DAMPAK utama ketidakpastian global terhadap ekonomi Indonesia saat ini dikarenakan oleh geopolitik.
Selain itu proteksionisme, dan volatilitas pasar keuangan melemahkan rupiah, mengancam ekspor, dan menekan daya beli masyarakat Indonesia.
“Terjadinya penguatan dolar AS saat ini akibat kebijakan The Fed meningkatkan beban utang luar negeri dan harga impor, meskipun BI-Rate 5,75% membantu stabilitas keuangan,” kata Pengamat ekonomi Fakultas Ekonomika dan Bisnis Universitas Gadjah Mada, Muhammad Edhie Purnawan, M.A., Ph.D, Selasa (29/4).
Menurut dia, sektor perbankan akan menghadapi tanangan yang paling berat.
Dengan aset Rp12.000 triliun, saat ini perbankan menghadapi tantangan antara lain disrupsi digital, tekanan likuiditas, dan risiko kredit.

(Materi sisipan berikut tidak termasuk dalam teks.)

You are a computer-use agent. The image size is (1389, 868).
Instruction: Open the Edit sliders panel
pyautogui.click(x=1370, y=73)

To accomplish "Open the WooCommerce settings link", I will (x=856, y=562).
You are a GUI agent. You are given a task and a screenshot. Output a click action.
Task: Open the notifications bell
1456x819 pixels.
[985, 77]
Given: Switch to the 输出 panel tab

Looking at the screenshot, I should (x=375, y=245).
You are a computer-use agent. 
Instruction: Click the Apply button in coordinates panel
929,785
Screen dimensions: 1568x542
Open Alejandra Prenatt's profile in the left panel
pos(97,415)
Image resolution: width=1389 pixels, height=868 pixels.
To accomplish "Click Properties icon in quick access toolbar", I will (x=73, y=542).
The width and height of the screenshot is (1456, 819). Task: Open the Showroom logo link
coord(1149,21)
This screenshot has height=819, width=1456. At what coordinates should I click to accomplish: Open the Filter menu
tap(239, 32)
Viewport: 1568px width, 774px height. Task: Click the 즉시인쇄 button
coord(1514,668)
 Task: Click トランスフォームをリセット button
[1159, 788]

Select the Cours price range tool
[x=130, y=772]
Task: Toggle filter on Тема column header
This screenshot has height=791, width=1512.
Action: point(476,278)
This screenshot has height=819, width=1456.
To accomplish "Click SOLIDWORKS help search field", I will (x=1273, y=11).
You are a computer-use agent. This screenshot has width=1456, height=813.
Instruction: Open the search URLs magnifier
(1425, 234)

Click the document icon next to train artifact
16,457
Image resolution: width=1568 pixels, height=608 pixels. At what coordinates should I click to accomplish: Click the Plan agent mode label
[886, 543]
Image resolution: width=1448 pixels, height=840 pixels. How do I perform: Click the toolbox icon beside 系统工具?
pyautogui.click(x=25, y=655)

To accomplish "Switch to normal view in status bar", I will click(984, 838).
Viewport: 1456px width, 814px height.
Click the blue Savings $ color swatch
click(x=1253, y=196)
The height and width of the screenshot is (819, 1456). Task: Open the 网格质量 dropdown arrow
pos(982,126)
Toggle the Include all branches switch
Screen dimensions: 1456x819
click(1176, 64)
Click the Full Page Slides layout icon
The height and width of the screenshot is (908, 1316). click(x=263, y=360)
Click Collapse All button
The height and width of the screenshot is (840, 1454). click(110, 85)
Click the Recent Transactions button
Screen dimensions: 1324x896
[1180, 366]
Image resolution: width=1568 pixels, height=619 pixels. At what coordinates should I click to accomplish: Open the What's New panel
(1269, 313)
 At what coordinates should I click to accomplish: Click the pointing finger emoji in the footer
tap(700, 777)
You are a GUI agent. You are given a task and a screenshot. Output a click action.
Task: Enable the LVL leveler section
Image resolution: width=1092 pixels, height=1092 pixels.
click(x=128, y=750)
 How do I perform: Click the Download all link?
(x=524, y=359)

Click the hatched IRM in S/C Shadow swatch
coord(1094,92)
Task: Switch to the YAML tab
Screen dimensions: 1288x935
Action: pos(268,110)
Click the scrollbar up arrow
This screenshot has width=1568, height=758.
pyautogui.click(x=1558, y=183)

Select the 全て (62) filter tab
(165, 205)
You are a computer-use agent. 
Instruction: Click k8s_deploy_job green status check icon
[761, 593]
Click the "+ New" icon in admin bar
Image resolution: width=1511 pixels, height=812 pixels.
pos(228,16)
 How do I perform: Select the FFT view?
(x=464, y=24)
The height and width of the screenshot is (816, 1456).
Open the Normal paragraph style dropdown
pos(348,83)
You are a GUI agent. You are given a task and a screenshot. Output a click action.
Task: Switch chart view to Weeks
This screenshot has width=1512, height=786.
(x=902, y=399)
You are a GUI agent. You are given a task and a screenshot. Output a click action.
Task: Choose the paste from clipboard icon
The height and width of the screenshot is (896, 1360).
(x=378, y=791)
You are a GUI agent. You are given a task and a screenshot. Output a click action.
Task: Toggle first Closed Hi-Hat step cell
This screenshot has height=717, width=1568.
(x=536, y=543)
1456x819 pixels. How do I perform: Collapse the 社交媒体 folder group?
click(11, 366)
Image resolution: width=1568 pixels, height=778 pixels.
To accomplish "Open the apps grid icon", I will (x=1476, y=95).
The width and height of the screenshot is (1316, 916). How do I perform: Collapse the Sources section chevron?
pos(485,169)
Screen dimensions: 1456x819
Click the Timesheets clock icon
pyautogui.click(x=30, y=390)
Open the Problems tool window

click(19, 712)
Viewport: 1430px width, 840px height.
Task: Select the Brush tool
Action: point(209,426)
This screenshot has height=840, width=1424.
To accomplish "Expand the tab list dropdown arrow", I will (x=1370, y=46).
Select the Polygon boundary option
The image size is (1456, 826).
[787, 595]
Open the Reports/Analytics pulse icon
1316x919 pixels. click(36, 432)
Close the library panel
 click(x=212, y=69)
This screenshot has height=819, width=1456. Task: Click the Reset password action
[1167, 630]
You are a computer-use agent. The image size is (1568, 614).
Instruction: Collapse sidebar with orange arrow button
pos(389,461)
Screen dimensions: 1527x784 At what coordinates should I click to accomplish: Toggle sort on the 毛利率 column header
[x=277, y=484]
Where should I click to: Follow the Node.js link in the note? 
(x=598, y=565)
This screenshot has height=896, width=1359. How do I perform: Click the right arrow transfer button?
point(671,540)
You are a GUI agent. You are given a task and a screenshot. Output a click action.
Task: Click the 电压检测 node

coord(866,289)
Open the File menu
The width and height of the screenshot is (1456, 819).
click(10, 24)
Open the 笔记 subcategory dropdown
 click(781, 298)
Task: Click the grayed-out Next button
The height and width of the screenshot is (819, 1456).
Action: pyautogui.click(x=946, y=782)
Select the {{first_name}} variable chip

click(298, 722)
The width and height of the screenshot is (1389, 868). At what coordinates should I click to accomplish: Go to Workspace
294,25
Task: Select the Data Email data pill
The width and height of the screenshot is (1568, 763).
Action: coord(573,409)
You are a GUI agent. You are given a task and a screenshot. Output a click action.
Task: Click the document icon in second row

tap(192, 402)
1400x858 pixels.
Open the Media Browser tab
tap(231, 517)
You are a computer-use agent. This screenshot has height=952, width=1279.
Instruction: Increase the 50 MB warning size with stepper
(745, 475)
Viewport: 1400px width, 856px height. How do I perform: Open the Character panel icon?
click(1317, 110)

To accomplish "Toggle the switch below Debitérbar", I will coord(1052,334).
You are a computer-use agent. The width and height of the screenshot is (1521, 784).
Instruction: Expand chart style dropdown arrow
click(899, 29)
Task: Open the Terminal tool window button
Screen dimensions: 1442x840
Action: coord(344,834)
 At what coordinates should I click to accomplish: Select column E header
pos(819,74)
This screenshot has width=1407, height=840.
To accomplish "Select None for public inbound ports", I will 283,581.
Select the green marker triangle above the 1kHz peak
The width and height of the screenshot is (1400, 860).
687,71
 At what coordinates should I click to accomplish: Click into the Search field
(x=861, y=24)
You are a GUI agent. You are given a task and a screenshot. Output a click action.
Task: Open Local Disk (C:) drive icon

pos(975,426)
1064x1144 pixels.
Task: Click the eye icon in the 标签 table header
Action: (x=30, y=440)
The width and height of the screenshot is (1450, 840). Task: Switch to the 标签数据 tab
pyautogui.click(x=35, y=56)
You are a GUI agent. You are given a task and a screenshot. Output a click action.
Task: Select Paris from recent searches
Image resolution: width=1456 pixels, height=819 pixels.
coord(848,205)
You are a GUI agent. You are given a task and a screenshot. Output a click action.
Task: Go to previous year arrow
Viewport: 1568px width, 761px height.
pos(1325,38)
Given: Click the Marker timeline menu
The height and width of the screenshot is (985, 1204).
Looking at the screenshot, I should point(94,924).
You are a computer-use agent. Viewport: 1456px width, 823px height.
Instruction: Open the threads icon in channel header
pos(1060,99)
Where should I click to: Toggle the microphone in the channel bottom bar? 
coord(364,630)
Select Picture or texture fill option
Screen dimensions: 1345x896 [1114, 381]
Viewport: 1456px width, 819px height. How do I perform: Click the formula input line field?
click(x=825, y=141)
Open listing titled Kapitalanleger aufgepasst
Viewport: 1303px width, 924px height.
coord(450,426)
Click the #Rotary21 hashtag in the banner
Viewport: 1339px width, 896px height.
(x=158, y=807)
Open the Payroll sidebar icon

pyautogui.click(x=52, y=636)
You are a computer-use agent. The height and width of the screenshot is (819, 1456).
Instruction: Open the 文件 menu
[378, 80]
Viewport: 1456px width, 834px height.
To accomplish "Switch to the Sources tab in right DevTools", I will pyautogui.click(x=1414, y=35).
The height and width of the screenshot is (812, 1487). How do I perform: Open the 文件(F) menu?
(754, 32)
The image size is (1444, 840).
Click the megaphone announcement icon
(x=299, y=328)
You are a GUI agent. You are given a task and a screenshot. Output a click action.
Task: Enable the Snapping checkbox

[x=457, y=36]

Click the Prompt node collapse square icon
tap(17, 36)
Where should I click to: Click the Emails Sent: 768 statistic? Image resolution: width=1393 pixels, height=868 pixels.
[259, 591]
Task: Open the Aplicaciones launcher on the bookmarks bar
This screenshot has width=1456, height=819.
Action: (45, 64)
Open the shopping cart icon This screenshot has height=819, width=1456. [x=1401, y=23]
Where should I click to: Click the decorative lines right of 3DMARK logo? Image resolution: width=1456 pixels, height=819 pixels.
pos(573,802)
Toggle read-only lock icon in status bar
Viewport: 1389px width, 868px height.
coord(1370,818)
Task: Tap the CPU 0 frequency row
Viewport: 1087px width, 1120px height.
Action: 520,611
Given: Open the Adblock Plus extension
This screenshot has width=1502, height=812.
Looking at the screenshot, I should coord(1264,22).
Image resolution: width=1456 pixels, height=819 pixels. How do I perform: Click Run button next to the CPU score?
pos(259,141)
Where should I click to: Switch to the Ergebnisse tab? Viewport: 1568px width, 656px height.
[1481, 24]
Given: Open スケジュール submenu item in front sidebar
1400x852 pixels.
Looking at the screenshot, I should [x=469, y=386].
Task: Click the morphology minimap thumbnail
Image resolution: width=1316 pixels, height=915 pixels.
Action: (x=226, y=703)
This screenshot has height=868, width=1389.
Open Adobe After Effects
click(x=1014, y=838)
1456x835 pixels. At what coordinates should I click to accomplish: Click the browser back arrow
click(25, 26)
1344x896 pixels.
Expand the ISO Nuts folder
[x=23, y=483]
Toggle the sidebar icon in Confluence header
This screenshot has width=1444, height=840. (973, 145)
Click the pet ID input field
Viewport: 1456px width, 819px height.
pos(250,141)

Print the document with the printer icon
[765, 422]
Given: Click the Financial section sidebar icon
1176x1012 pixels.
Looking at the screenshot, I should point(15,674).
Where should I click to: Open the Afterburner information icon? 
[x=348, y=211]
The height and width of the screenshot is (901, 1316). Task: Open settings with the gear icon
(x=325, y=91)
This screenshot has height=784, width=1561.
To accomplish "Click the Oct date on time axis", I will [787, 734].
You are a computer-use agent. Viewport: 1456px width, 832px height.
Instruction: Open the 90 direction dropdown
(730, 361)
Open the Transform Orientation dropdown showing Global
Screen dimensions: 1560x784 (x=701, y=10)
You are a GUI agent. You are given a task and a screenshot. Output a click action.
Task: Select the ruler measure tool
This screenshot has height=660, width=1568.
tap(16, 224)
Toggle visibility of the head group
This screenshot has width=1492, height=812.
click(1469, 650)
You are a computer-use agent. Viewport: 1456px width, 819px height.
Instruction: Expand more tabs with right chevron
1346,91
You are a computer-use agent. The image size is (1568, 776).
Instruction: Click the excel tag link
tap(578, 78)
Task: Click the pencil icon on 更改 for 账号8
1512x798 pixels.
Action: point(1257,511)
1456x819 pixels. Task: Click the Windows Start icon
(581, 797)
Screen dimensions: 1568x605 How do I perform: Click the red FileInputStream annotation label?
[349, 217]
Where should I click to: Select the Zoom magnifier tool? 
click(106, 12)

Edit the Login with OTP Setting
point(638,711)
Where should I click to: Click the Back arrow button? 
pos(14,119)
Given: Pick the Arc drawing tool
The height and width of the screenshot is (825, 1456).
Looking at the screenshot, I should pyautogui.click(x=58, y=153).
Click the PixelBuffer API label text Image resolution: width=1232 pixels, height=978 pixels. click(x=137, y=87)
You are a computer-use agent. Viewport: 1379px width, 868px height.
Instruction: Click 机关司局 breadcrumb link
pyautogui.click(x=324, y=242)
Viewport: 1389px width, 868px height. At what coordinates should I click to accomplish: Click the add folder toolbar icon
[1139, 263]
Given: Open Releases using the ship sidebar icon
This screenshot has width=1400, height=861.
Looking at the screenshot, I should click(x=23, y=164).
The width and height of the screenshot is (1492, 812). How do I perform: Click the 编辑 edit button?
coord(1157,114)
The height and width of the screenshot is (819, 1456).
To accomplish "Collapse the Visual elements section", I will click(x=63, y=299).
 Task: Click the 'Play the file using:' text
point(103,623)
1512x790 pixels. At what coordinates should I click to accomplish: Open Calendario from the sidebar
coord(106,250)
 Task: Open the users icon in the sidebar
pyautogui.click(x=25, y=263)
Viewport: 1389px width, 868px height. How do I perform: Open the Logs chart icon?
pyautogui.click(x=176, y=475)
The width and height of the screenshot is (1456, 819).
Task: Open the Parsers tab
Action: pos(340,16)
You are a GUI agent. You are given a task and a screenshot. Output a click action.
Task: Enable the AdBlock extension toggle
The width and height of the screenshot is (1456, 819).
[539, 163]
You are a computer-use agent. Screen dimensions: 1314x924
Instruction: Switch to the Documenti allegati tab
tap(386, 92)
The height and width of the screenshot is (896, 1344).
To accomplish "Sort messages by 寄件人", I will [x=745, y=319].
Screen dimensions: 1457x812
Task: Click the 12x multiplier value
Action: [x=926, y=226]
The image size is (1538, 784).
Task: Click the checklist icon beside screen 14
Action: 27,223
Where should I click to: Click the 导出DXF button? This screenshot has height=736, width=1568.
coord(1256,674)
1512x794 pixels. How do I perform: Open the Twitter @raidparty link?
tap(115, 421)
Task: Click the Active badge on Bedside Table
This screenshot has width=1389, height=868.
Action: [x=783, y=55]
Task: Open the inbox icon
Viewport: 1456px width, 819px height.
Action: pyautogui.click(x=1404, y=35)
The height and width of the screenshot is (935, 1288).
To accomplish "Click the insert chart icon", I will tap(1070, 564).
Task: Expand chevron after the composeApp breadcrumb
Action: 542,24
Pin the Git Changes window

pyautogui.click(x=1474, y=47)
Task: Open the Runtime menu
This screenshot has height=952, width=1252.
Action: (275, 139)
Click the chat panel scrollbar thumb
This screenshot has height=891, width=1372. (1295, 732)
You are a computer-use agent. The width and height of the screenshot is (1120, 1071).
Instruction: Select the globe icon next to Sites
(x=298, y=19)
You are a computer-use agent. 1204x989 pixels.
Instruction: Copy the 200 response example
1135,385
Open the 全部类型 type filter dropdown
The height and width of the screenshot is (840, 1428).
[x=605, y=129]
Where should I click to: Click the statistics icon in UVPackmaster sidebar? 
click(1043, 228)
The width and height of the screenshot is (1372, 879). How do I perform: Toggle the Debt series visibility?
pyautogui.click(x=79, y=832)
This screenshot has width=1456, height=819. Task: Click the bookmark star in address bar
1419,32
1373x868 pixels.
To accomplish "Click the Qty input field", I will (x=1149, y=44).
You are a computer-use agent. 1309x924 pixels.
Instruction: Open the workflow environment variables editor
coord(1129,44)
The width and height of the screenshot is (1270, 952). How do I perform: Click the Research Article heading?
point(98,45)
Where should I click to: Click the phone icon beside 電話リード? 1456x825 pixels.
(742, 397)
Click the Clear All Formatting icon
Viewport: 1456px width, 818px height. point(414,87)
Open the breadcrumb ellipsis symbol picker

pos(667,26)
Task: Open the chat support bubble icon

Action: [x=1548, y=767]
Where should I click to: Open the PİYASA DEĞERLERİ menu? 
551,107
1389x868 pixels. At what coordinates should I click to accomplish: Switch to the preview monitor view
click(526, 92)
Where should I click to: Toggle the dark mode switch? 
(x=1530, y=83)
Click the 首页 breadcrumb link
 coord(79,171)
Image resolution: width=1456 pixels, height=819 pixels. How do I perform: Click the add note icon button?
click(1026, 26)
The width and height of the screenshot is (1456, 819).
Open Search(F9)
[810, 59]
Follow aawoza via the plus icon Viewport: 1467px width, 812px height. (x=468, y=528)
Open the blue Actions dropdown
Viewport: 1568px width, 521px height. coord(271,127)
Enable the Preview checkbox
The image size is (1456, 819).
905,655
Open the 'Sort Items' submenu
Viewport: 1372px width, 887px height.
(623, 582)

Bank harus terus berinovasi guna memperkuat likuiditas, dan mengelola risiko secara cerdas untuk mendorong inklusi keuangan dan pertumbuhan ekonomi menuju visi 2045.
“Fintech menggerus pangsa pasar karena konsumen millennial, yang merupakan 54% populasi produktif, menginginkan layanan cepat dan murah,” jelasnya.
Menurutnya bank perlu investasi besar pada teknologi seperti open banking dan AI, sambil melindungi diri dari ancaman siber.
Tekanan likuiditas muncul akibat aliran modal keluar karena suku bunga global tinggi dan konflik energi melemahkan rupiah dan marjin keuntungan.
Melalui koordinasi moneter-fiskal, ketahanan pangan, digitalisasi UMKM, dan diplomasi ekonomi. Langkah ini akan memperkuat kedaulatan ekonomi.
Sementara BI perlu mempertahankan BI-Rate 5,75% dan operasi pasar terbuka untuk stabilisasi rupiah, serta menjaga rasio nilai kredit dan pembiayaan.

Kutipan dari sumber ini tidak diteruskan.